INFORMATION GIVEN below:
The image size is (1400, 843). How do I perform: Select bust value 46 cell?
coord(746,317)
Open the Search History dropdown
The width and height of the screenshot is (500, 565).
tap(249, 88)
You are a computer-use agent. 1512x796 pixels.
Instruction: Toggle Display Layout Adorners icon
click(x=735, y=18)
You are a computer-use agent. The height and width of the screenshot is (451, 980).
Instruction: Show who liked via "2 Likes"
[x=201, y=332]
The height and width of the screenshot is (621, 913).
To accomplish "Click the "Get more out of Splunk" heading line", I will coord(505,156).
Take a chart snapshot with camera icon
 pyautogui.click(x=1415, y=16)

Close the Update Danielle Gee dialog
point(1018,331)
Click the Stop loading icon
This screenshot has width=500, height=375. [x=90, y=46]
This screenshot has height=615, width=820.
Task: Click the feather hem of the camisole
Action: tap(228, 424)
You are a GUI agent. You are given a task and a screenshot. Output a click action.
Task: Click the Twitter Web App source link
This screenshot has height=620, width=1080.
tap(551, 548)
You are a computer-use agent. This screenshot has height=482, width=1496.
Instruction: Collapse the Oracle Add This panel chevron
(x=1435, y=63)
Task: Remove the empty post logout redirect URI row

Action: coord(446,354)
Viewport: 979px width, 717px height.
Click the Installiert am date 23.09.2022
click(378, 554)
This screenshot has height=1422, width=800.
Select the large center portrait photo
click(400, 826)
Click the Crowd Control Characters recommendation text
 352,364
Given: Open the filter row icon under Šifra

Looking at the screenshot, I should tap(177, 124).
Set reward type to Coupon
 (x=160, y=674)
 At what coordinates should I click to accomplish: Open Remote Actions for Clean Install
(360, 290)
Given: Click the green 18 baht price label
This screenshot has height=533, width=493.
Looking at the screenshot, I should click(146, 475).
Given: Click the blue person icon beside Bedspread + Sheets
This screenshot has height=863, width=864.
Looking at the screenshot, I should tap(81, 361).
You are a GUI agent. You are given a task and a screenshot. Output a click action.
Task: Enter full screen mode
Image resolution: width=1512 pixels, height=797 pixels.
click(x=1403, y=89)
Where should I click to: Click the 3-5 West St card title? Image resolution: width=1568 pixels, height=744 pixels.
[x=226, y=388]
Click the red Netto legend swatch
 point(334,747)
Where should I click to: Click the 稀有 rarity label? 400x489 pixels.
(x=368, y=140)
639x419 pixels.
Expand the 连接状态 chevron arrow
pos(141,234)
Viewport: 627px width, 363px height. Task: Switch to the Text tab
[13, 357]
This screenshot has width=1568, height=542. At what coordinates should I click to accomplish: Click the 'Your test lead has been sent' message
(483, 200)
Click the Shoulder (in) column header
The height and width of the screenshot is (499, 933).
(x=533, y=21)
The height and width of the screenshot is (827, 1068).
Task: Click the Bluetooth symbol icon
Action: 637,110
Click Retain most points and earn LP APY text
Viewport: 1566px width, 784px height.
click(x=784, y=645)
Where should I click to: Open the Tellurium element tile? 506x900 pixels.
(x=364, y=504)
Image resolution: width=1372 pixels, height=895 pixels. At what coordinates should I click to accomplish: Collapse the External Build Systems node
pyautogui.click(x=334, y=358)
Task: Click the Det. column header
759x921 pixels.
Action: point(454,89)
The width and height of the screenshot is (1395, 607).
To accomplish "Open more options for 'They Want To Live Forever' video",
End of INFORMATION GIVEN.
▶ _GOAL OF THE EXERCISE_
Go through the records and print each one exactly.

▶ _TASK RESULT_
The image size is (1400, 843). How do I perform: Select bust value 46 cell?
coord(746,317)
Open the Search History dropdown
The width and height of the screenshot is (500, 565).
tap(249, 88)
You are a computer-use agent. 1512x796 pixels.
Instruction: Toggle Display Layout Adorners icon
click(x=735, y=18)
You are a computer-use agent. The height and width of the screenshot is (451, 980).
Instruction: Show who liked via "2 Likes"
[x=201, y=332]
The height and width of the screenshot is (621, 913).
To accomplish "Click the "Get more out of Splunk" heading line", I will coord(505,156).
Take a chart snapshot with camera icon
 pyautogui.click(x=1415, y=16)

Close the Update Danielle Gee dialog
point(1018,331)
Click the Stop loading icon
This screenshot has width=500, height=375. [x=90, y=46]
This screenshot has height=615, width=820.
Task: Click the feather hem of the camisole
Action: tap(228, 424)
You are a GUI agent. You are given a task and a screenshot. Output a click action.
Task: Click the Twitter Web App source link
This screenshot has height=620, width=1080.
tap(551, 548)
You are a computer-use agent. This screenshot has height=482, width=1496.
Instruction: Collapse the Oracle Add This panel chevron
(x=1435, y=63)
Task: Remove the empty post logout redirect URI row

Action: coord(446,354)
Viewport: 979px width, 717px height.
Click the Installiert am date 23.09.2022
click(378, 554)
This screenshot has height=1422, width=800.
Select the large center portrait photo
click(400, 826)
Click the Crowd Control Characters recommendation text
 352,364
Given: Open the filter row icon under Šifra

Looking at the screenshot, I should tap(177, 124).
Set reward type to Coupon
 (x=160, y=674)
 At what coordinates should I click to accomplish: Open Remote Actions for Clean Install
(360, 290)
Given: Click the green 18 baht price label
This screenshot has height=533, width=493.
Looking at the screenshot, I should click(146, 475).
Given: Click the blue person icon beside Bedspread + Sheets
This screenshot has height=863, width=864.
Looking at the screenshot, I should tap(81, 361).
You are a GUI agent. You are given a task and a screenshot. Output a click action.
Task: Enter full screen mode
Image resolution: width=1512 pixels, height=797 pixels.
click(x=1403, y=89)
Where should I click to: Click the 3-5 West St card title? Image resolution: width=1568 pixels, height=744 pixels.
[x=226, y=388]
Click the red Netto legend swatch
 point(334,747)
Where should I click to: Click the 稀有 rarity label? 400x489 pixels.
(x=368, y=140)
639x419 pixels.
Expand the 连接状态 chevron arrow
pos(141,234)
Viewport: 627px width, 363px height. Task: Switch to the Text tab
[13, 357]
This screenshot has width=1568, height=542. At what coordinates should I click to accomplish: Click the 'Your test lead has been sent' message
(483, 200)
Click the Shoulder (in) column header
The height and width of the screenshot is (499, 933).
(x=533, y=21)
The height and width of the screenshot is (827, 1068).
Task: Click the Bluetooth symbol icon
Action: 637,110
Click Retain most points and earn LP APY text
Viewport: 1566px width, 784px height.
click(x=784, y=645)
Where should I click to: Open the Tellurium element tile? 506x900 pixels.
(x=364, y=504)
Image resolution: width=1372 pixels, height=895 pixels. At what coordinates should I click to accomplish: Collapse the External Build Systems node
pyautogui.click(x=334, y=358)
Task: Click the Det. column header
759x921 pixels.
Action: point(454,89)
The width and height of the screenshot is (1395, 607).
To accomplish "Open more options for 'They Want To Live Forever' video",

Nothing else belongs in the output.